Forum Discussion
Hybrid AD Join with Okta - SCP? possible? how?
I came across this SCP configuration step when turning on Hybrid AD Join options in our Azure AD Connect tool. I'm not sure what to choose here: Okta or Azure Active Directory? Okta doesn'...
cyber-tk I am looking at the same situation here. Wondering what you ended up doing for SCP selection? *.okta.com, Azure AD, etc.
I want to convert my existing hybrid AD from having my devices AD Registered to AD Hybrid Joined and I'm confused around whether to just use the existing OKTA SCP in the ADConnect configuration or if I am overlooking something.
I ended up choosing Azure AD Directory in my config and it is working well. Honestly, I don't see a big advantage for the hybrid set up, so we are now just moving all our new devices to Azure AD Joined only and set up up GP in Azure. If you do, do Azure AD joined or Hybrid Joined you do have to set up Okta so it can authenticate when joining new devices using this set up.
https://www.okta.com/resources/whitepaper/using-okta-for-hybrid-microsoft-aad-join/
Scroll down to the part where you see this and set up the Windows-AzureAD-Authentication-Provider/1.0 as the provider in Office 365. I have this set to only trusted networks. After it is joined people can still authenticate off the trusted networks. It seems to be just the initial join.

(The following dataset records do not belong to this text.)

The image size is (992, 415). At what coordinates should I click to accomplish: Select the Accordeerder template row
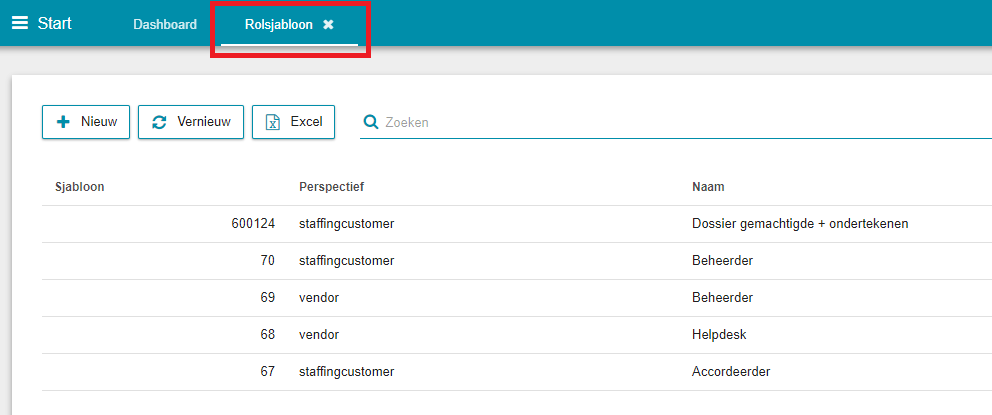click(x=517, y=371)
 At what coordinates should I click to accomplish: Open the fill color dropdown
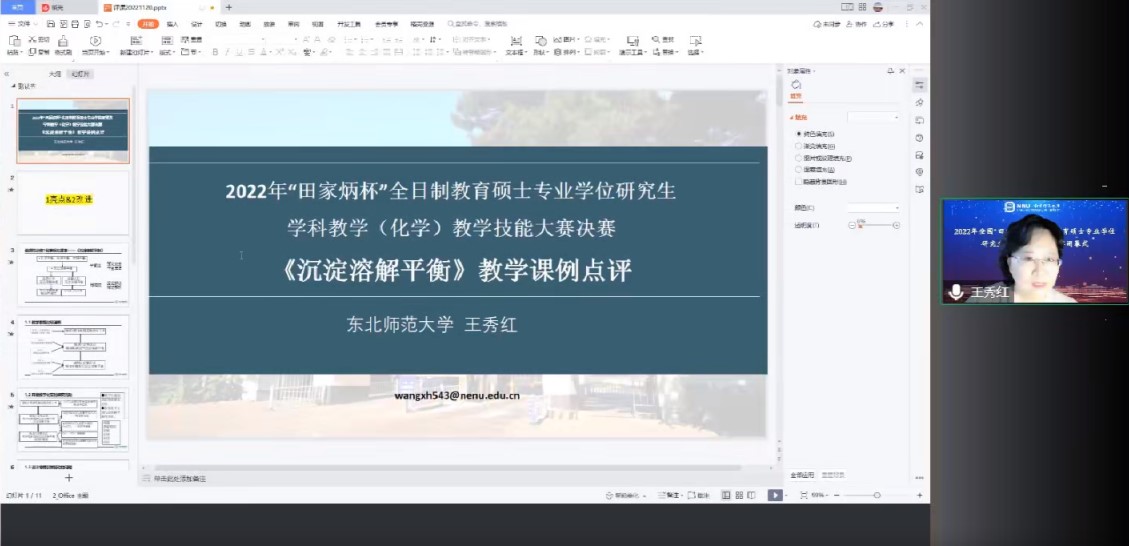[873, 208]
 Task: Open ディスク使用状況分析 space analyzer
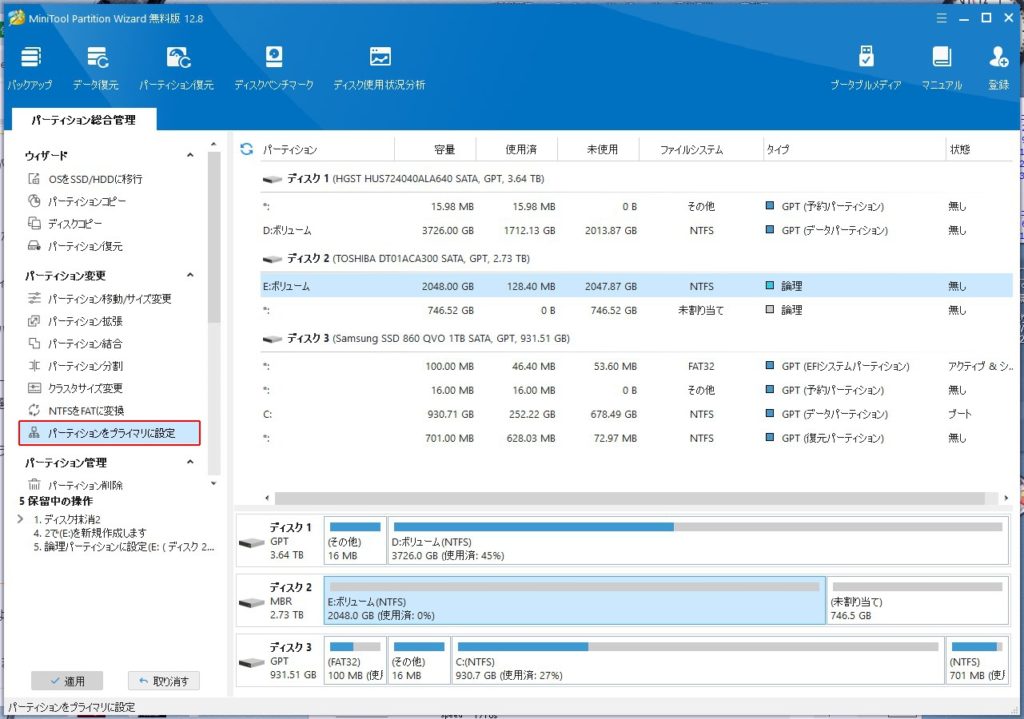point(379,58)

https://www.okta.com/resources/whitepaper/using-okta-for-hybrid-microsoft-aad-join/
Scroll down to the part where you see this and set up the Windows-AzureAD-Authentication-Provider/1.0 as the provider in Office 365. I have this set to only trusted networks. After it is joined people can still authenticate off the trusted networks. It seems to be just the initial join.